### WORK TO DO:
Turn all of the records below into a numbered list, leaving out any blank lines.

— START OF EXCERPTED DATA —

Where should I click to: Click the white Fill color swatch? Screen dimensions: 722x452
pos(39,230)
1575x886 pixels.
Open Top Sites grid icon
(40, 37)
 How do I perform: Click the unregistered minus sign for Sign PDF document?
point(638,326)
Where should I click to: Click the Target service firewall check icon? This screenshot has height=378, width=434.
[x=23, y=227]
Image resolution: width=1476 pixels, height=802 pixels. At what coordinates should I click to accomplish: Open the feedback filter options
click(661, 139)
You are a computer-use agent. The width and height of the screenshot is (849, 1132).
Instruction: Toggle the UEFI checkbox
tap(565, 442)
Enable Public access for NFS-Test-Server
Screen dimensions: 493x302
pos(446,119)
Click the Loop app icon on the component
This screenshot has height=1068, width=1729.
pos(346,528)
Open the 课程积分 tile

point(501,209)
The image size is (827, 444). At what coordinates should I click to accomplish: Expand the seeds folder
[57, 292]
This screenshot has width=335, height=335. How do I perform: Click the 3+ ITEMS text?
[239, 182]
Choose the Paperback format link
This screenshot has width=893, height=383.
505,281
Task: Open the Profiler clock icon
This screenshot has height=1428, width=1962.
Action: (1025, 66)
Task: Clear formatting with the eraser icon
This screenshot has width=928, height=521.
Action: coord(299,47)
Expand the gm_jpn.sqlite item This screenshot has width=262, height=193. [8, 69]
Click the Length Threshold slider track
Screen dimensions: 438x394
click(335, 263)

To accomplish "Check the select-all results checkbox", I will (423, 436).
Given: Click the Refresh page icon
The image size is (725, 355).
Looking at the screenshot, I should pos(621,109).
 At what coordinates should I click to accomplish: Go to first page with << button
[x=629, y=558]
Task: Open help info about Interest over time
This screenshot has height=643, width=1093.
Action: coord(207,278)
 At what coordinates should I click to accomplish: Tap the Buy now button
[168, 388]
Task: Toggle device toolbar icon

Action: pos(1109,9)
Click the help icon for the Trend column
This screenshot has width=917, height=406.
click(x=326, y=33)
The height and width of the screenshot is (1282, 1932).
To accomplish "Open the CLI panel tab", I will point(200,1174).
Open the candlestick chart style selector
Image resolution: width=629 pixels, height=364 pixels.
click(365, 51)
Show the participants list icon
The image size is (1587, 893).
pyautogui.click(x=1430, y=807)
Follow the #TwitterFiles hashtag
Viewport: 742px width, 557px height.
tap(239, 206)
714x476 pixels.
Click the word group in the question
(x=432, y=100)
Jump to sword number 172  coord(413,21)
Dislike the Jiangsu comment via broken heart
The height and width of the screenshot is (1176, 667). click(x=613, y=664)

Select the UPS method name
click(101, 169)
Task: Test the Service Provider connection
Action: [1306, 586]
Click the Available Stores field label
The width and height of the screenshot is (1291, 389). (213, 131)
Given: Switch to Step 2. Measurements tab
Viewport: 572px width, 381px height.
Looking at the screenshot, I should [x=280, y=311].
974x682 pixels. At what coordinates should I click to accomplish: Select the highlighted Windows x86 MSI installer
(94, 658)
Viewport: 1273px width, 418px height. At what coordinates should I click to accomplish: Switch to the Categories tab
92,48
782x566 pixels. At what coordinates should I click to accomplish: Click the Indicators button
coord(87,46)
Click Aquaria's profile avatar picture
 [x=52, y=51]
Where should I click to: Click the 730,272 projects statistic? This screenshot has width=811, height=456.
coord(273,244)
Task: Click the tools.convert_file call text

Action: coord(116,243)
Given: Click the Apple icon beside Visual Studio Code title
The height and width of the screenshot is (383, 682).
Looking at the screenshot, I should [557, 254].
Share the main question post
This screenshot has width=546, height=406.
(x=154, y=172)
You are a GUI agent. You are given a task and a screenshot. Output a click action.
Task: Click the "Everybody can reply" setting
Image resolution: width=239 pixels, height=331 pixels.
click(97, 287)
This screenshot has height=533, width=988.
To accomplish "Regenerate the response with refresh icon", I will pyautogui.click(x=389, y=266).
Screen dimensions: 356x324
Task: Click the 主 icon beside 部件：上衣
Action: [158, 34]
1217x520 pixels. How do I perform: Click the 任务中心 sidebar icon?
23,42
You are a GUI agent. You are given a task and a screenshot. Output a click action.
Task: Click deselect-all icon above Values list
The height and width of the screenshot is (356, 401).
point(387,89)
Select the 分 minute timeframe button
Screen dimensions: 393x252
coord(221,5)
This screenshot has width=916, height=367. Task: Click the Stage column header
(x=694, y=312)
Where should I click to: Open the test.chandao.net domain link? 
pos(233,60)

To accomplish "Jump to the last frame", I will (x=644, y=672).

— END OF EXCERPTED DATA —

### ANSWER:
1. Where should I click to: Click the white Fill color swatch? Screen dimensions: 722x452
2. pos(39,230)
3. 1575x886 pixels.
4. Open Top Sites grid icon
5. (40, 37)
6.  How do I perform: Click the unregistered minus sign for Sign PDF document?
7. point(638,326)
8. Where should I click to: Click the Target service firewall check icon? This screenshot has height=378, width=434.
9. [x=23, y=227]
10. Image resolution: width=1476 pixels, height=802 pixels. At what coordinates should I click to accomplish: Open the feedback filter options
11. click(661, 139)
12. You are a computer-use agent. The width and height of the screenshot is (849, 1132).
13. Instruction: Toggle the UEFI checkbox
14. tap(565, 442)
15. Enable Public access for NFS-Test-Server
16. Screen dimensions: 493x302
17. pos(446,119)
18. Click the Loop app icon on the component
19. This screenshot has height=1068, width=1729.
20. pos(346,528)
21. Open the 课程积分 tile
22. point(501,209)
23. The image size is (827, 444). At what coordinates should I click to accomplish: Expand the seeds folder
24. [57, 292]
25. This screenshot has width=335, height=335. How do I perform: Click the 3+ ITEMS text?
26. [239, 182]
27. Choose the Paperback format link
28. This screenshot has width=893, height=383.
29. 505,281
30. Task: Open the Profiler clock icon
31. This screenshot has height=1428, width=1962.
32. Action: (1025, 66)
33. Task: Clear formatting with the eraser icon
34. This screenshot has width=928, height=521.
35. Action: coord(299,47)
36. Expand the gm_jpn.sqlite item This screenshot has width=262, height=193. [8, 69]
37. Click the Length Threshold slider track
38. Screen dimensions: 438x394
39. click(335, 263)
40. To accomplish "Check the select-all results checkbox", I will (423, 436).
41. Given: Click the Refresh page icon
42. The image size is (725, 355).
43. Looking at the screenshot, I should pos(621,109).
44.  At what coordinates should I click to accomplish: Go to first page with << button
45. [x=629, y=558]
46. Task: Open help info about Interest over time
47. This screenshot has height=643, width=1093.
48. Action: coord(207,278)
49.  At what coordinates should I click to accomplish: Tap the Buy now button
50. [168, 388]
51. Task: Toggle device toolbar icon
52. Action: pos(1109,9)
53. Click the help icon for the Trend column
54. This screenshot has width=917, height=406.
55. click(x=326, y=33)
56. The height and width of the screenshot is (1282, 1932).
57. To accomplish "Open the CLI panel tab", I will point(200,1174).
58. Open the candlestick chart style selector
59. Image resolution: width=629 pixels, height=364 pixels.
60. click(365, 51)
61. Show the participants list icon
62. The image size is (1587, 893).
63. pyautogui.click(x=1430, y=807)
64. Follow the #TwitterFiles hashtag
65. Viewport: 742px width, 557px height.
66. tap(239, 206)
67. 714x476 pixels.
68. Click the word group in the question
69. (x=432, y=100)
70. Jump to sword number 172  coord(413,21)
71. Dislike the Jiangsu comment via broken heart
72. The height and width of the screenshot is (1176, 667). click(x=613, y=664)
73. Select the UPS method name
74. click(101, 169)
75. Task: Test the Service Provider connection
76. Action: [1306, 586]
77. Click the Available Stores field label
78. The width and height of the screenshot is (1291, 389). (213, 131)
79. Given: Switch to Step 2. Measurements tab
80. Viewport: 572px width, 381px height.
81. Looking at the screenshot, I should [x=280, y=311].
82. 974x682 pixels. At what coordinates should I click to accomplish: Select the highlighted Windows x86 MSI installer
83. (94, 658)
84. Viewport: 1273px width, 418px height. At what coordinates should I click to accomplish: Switch to the Categories tab
85. 92,48
86. 782x566 pixels. At what coordinates should I click to accomplish: Click the Indicators button
87. coord(87,46)
88. Click Aquaria's profile avatar picture
89.  [x=52, y=51]
90. Where should I click to: Click the 730,272 projects statistic? This screenshot has width=811, height=456.
91. coord(273,244)
92. Task: Click the tools.convert_file call text
93. Action: coord(116,243)
94. Given: Click the Apple icon beside Visual Studio Code title
95. The height and width of the screenshot is (383, 682).
96. Looking at the screenshot, I should [557, 254].
97. Share the main question post
98. This screenshot has width=546, height=406.
99. (x=154, y=172)
100. You are a GUI agent. You are given a task and a screenshot. Output a click action.
101. Task: Click the "Everybody can reply" setting
102. Image resolution: width=239 pixels, height=331 pixels.
103. click(97, 287)
104. This screenshot has height=533, width=988.
105. To accomplish "Regenerate the response with refresh icon", I will pyautogui.click(x=389, y=266).
106. Screen dimensions: 356x324
107. Task: Click the 主 icon beside 部件：上衣
108. Action: [158, 34]
109. 1217x520 pixels. How do I perform: Click the 任务中心 sidebar icon?
110. 23,42
111. You are a GUI agent. You are given a task and a screenshot. Output a click action.
112. Task: Click deselect-all icon above Values list
113. The height and width of the screenshot is (356, 401).
114. point(387,89)
115. Select the 分 minute timeframe button
116. Screen dimensions: 393x252
117. coord(221,5)
118. This screenshot has width=916, height=367. Task: Click the Stage column header
119. (x=694, y=312)
120. Where should I click to: Open the test.chandao.net domain link? 
121. pos(233,60)
122. To accomplish "Jump to the last frame", I will (x=644, y=672).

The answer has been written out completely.